2. **Tactic Usage:** The enhanced proofs employ a much broader and more repetitive set of tactics, suggesting a search-based or guided proof strategy.
3. **Common Goal:** All three proofs successfully establish the same theorem: `f = -10` and `z = 7`.
4. **Visual Coding:** The red "LLM" header and pink highlights contrast with the green "LLM + APOLLO" header and green background, visually framing the comparison as between a baseline and an improved method.
### Interpretation
This image is a technical comparison of automated theorem proving strategies in the Lean 4 proof assistant. It demonstrates the difference between a proof generated by a standard Large Language Model (LLM) and one enhanced by a system called APOLLO.

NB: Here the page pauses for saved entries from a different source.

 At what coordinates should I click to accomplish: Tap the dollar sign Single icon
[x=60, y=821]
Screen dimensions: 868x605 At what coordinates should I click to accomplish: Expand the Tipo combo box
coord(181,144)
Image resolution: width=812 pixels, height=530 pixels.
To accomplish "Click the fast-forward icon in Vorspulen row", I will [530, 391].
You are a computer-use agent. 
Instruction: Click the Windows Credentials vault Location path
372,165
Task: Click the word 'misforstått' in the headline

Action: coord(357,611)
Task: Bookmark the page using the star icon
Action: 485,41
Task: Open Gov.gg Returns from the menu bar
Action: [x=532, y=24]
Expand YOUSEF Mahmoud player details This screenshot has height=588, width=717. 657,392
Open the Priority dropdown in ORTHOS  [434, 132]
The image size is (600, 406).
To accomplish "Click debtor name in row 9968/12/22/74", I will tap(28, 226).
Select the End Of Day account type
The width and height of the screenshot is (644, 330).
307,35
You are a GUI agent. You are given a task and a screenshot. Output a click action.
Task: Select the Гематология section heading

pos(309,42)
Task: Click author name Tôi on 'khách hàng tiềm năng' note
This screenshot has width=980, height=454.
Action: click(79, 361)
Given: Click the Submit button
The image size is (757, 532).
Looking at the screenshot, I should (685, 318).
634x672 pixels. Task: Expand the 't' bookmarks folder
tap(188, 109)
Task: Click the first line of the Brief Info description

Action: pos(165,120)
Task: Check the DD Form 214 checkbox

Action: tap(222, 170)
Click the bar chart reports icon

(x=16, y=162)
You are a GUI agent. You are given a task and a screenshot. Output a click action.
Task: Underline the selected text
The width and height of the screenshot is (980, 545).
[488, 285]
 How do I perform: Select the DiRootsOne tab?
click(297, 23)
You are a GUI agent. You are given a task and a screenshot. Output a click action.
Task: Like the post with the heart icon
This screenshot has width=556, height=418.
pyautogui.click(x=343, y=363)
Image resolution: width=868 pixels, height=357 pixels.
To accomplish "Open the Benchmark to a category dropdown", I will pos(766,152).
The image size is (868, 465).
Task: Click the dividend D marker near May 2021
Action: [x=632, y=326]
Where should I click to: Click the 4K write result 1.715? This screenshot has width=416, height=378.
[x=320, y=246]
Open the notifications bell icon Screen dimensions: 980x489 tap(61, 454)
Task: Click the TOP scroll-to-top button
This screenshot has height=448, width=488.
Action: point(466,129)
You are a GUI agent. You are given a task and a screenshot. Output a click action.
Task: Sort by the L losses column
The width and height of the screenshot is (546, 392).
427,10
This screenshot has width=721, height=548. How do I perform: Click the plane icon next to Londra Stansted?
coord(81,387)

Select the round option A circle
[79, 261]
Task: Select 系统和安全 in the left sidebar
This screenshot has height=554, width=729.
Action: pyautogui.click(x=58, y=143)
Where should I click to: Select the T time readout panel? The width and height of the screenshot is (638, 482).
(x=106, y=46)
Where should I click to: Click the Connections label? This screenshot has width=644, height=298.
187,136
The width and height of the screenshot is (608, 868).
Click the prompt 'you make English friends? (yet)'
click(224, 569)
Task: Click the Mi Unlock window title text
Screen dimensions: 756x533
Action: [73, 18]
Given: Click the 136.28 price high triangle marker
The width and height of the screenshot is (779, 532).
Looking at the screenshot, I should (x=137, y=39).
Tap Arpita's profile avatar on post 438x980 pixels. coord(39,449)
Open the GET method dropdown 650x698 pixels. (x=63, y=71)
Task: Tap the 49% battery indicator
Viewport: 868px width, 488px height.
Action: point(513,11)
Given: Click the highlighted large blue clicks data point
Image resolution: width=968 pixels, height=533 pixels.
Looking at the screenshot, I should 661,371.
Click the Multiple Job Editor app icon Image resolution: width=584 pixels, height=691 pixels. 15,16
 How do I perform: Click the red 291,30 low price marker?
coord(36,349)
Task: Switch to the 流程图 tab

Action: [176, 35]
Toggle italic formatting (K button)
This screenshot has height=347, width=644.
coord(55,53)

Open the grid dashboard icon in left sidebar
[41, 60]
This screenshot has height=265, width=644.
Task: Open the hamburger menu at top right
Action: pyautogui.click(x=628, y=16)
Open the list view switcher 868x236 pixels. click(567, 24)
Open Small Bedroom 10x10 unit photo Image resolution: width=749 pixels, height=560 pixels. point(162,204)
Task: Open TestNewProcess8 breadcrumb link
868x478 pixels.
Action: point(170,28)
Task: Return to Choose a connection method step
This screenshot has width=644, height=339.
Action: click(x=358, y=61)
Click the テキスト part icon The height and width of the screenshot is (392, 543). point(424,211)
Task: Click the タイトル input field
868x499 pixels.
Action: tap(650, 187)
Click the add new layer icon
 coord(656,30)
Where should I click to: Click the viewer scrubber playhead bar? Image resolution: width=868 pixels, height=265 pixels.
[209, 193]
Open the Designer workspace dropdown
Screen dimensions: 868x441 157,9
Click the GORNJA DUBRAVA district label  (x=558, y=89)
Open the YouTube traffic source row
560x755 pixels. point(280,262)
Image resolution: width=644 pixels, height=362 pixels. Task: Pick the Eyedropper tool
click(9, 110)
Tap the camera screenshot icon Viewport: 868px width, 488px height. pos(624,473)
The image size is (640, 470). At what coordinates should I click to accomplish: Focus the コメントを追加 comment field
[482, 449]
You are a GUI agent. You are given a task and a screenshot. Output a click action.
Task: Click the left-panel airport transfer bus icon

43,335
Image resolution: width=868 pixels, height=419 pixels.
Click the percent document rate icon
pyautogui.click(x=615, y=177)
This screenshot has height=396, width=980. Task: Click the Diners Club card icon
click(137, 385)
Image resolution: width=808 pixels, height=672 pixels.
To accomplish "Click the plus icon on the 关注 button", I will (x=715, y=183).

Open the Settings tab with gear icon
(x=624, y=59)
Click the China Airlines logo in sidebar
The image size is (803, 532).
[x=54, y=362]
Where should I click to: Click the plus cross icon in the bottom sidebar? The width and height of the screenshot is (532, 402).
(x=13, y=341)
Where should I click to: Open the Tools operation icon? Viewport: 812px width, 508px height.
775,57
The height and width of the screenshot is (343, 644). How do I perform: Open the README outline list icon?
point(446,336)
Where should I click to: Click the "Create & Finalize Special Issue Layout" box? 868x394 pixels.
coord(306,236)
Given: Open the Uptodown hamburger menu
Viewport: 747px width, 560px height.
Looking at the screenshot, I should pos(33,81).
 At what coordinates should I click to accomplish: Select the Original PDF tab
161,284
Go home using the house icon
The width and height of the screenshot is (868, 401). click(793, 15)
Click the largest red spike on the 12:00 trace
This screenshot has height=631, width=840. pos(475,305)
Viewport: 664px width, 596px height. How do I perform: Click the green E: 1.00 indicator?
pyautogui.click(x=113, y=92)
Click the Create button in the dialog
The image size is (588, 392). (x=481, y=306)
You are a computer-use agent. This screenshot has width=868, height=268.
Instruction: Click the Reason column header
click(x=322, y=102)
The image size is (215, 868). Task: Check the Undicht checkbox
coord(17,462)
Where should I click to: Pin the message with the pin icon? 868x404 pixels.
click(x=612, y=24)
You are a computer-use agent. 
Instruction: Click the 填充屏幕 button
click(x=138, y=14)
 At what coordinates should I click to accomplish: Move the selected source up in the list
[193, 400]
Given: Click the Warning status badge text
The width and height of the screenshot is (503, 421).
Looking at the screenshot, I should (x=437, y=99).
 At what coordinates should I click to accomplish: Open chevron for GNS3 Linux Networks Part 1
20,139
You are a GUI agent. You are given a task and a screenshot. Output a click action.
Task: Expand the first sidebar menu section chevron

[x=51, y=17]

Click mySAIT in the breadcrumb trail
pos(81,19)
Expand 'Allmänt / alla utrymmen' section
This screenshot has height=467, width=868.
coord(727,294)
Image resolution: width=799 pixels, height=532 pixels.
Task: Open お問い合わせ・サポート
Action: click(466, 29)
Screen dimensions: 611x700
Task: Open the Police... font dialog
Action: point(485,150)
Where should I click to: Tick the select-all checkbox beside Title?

* **What it shows:** The LLM produces a correct but minimally explanatory proof. It gets the right answer but doesn't "show its work" in a human-readable way. The APOLLO-enhanced proofs, while verbose to the point of being impractical for a human to write, decompose the problem into a long chain of simple, verifiable steps. This makes the proof's logic completely transparent and robust.
* **Why it matters:** In formal verification, the goal is not just correctness but also trust and understandability. The verbose proofs act as a "certificate" where each step can be independently checked by simple tactics (`norm_num`). This approach is less elegant but potentially more reliable and easier to debug. The comparison likely aims to showcase APOLLO's ability to generate more detailed, trustworthy, and human-auditable formal proofs compared to a vanilla LLM.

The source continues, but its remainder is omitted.